Exercise description
Return, from the lines below, each one that includes the word "chart".

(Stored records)

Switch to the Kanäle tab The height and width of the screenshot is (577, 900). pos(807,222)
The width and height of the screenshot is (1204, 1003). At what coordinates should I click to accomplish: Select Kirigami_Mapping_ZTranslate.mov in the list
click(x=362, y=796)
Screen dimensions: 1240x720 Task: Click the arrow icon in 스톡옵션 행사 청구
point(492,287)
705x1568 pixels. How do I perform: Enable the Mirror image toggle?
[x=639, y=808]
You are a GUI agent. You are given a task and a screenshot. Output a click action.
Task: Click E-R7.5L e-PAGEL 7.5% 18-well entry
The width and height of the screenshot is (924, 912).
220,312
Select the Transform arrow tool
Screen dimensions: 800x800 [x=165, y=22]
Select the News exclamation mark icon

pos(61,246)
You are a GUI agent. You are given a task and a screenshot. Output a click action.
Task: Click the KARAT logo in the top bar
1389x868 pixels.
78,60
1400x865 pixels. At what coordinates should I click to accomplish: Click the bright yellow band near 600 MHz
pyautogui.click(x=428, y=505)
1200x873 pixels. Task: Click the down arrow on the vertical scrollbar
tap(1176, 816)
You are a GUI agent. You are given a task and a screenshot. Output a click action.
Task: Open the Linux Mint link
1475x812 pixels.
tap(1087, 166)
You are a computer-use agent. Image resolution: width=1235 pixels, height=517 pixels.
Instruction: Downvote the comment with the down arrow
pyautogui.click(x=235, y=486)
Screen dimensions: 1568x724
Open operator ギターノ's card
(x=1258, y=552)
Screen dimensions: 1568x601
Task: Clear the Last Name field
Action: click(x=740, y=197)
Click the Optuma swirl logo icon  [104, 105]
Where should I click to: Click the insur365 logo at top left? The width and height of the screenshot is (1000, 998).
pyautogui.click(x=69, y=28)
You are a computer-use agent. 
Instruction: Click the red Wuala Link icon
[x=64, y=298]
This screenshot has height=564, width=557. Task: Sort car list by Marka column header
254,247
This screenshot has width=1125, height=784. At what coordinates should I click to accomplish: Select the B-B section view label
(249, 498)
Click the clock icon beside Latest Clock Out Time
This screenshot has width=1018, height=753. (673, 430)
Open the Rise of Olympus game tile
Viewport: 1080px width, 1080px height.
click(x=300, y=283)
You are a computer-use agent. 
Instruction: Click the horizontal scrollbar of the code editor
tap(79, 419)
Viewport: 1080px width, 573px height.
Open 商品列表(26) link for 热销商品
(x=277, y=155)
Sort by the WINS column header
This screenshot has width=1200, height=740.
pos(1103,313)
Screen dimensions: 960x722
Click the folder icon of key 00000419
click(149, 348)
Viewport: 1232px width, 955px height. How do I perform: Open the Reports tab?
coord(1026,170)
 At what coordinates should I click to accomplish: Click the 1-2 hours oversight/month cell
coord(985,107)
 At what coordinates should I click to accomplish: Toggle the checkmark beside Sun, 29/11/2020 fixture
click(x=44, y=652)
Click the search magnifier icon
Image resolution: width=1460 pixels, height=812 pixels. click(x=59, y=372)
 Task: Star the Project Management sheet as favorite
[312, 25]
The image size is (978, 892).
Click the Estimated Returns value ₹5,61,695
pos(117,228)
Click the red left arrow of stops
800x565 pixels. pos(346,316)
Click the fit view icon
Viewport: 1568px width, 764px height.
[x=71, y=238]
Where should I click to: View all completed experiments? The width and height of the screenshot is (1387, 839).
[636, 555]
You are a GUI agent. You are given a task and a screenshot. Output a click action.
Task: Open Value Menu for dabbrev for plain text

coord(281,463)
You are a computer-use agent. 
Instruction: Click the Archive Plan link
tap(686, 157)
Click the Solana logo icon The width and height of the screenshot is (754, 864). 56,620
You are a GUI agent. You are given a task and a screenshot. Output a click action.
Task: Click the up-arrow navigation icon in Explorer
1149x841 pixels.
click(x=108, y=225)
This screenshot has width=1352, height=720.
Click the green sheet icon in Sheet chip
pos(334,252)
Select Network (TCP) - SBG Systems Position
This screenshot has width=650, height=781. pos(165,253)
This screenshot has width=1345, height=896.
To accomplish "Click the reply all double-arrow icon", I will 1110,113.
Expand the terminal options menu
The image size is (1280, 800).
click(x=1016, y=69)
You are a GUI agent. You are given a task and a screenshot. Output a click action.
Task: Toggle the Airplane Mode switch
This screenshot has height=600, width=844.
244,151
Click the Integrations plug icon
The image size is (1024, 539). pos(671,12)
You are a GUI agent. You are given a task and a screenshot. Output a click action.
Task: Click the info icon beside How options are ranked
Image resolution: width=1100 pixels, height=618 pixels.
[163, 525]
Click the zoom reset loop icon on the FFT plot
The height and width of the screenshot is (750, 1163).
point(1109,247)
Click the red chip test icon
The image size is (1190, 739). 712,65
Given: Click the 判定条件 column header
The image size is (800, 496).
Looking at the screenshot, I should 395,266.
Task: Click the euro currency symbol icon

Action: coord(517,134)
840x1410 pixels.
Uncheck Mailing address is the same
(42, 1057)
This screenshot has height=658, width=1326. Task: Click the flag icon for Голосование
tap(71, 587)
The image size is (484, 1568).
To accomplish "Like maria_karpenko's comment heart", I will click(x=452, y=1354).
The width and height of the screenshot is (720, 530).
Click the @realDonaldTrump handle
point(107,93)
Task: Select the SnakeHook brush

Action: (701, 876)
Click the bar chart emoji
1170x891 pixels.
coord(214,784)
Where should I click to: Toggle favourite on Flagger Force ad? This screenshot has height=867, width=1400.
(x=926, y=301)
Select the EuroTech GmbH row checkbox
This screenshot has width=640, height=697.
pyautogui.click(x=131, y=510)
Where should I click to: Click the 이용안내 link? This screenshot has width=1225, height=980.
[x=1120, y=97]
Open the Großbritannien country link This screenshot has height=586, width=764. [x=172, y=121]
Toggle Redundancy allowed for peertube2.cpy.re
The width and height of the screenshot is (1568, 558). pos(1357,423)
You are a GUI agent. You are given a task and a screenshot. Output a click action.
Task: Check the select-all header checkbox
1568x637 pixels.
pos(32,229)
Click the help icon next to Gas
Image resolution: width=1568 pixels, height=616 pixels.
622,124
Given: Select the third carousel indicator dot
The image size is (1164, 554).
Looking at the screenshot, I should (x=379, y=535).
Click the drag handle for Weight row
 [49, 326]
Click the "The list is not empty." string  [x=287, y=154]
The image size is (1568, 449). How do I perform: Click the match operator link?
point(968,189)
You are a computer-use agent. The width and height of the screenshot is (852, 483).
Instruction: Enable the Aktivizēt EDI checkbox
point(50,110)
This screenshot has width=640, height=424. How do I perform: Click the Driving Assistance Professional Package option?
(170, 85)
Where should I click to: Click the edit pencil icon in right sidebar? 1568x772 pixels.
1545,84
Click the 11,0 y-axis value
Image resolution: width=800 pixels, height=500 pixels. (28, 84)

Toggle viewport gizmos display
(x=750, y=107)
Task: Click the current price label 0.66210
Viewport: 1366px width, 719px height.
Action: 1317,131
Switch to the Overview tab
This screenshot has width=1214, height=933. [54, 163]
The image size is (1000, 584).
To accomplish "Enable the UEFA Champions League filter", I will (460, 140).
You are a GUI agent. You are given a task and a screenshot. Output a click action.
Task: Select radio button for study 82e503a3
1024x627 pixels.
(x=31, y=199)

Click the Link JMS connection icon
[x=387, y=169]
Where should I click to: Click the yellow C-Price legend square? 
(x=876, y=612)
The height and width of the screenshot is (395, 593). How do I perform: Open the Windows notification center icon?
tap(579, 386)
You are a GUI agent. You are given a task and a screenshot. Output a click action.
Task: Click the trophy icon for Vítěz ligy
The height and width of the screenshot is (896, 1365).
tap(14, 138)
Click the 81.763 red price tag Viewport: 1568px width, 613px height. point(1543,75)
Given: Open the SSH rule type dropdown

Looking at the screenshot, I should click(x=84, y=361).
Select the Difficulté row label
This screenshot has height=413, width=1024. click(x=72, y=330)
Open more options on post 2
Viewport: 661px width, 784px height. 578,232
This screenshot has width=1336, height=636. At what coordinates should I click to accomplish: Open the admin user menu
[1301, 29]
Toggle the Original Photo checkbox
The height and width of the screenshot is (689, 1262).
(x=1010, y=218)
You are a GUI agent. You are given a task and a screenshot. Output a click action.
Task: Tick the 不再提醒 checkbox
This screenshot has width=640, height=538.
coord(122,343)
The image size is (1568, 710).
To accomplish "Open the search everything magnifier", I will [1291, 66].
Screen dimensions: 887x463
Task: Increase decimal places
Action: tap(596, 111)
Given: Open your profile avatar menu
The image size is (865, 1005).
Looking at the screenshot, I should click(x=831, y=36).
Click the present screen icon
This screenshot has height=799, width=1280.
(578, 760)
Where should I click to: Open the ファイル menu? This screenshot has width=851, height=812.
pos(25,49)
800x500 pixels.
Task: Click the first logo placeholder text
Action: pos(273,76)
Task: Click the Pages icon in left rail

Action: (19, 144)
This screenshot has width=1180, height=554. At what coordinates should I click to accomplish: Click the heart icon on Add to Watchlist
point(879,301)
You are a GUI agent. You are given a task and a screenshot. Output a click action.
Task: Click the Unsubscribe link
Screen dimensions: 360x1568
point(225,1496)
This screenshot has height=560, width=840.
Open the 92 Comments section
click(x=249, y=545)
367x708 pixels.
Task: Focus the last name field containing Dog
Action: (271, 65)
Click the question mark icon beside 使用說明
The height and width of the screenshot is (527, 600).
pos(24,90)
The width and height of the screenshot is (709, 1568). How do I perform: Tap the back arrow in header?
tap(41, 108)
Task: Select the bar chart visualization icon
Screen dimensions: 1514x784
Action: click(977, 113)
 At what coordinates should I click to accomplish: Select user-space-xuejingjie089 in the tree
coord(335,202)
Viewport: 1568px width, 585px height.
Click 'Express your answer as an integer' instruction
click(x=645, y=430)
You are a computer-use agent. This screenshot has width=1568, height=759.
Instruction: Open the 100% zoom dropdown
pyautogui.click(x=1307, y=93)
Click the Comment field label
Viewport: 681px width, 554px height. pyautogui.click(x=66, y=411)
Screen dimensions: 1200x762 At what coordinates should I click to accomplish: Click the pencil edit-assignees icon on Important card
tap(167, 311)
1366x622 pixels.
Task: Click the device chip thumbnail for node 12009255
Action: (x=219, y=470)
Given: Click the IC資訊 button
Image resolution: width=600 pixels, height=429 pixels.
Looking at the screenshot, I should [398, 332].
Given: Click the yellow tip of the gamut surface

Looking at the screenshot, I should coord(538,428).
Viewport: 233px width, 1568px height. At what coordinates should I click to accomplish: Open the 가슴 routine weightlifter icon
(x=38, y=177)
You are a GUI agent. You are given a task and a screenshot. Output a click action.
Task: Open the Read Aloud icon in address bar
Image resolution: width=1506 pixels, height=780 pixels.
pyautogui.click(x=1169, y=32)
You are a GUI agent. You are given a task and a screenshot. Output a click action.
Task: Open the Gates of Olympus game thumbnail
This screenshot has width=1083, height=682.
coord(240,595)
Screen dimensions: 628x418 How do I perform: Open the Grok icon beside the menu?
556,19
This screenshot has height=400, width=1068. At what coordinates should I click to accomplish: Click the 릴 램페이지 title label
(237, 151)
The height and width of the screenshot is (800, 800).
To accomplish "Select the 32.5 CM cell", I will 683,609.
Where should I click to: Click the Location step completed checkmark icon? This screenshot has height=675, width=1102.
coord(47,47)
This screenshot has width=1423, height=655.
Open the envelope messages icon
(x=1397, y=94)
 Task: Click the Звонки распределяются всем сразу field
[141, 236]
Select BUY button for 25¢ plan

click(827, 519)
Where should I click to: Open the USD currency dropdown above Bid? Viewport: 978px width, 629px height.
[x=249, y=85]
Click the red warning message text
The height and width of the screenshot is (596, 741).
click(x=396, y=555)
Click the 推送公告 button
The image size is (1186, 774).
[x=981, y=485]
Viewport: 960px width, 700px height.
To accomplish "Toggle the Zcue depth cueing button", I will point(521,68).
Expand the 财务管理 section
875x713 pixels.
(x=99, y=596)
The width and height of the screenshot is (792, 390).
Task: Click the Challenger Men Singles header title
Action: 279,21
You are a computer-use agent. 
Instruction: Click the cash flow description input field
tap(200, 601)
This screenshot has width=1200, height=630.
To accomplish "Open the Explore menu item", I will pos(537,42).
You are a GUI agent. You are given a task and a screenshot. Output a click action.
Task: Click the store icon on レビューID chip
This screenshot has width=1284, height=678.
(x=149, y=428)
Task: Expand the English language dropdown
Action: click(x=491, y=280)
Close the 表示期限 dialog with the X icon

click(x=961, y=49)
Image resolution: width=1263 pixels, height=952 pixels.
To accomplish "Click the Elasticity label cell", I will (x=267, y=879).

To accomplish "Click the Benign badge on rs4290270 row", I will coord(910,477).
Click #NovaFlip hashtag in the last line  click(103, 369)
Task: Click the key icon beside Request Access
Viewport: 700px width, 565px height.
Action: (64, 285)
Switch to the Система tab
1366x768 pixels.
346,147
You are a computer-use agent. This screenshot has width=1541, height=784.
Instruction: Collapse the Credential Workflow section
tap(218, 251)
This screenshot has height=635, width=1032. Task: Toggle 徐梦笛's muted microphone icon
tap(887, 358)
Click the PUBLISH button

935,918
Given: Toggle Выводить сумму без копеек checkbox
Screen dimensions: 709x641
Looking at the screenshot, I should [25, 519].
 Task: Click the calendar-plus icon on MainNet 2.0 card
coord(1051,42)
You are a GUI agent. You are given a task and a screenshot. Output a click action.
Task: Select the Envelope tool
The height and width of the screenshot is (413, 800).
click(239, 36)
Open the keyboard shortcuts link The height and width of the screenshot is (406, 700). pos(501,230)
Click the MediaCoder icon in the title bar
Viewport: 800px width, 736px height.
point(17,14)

Answer section
Click the bar chart emoji
Task: Select the bar chart visualization icon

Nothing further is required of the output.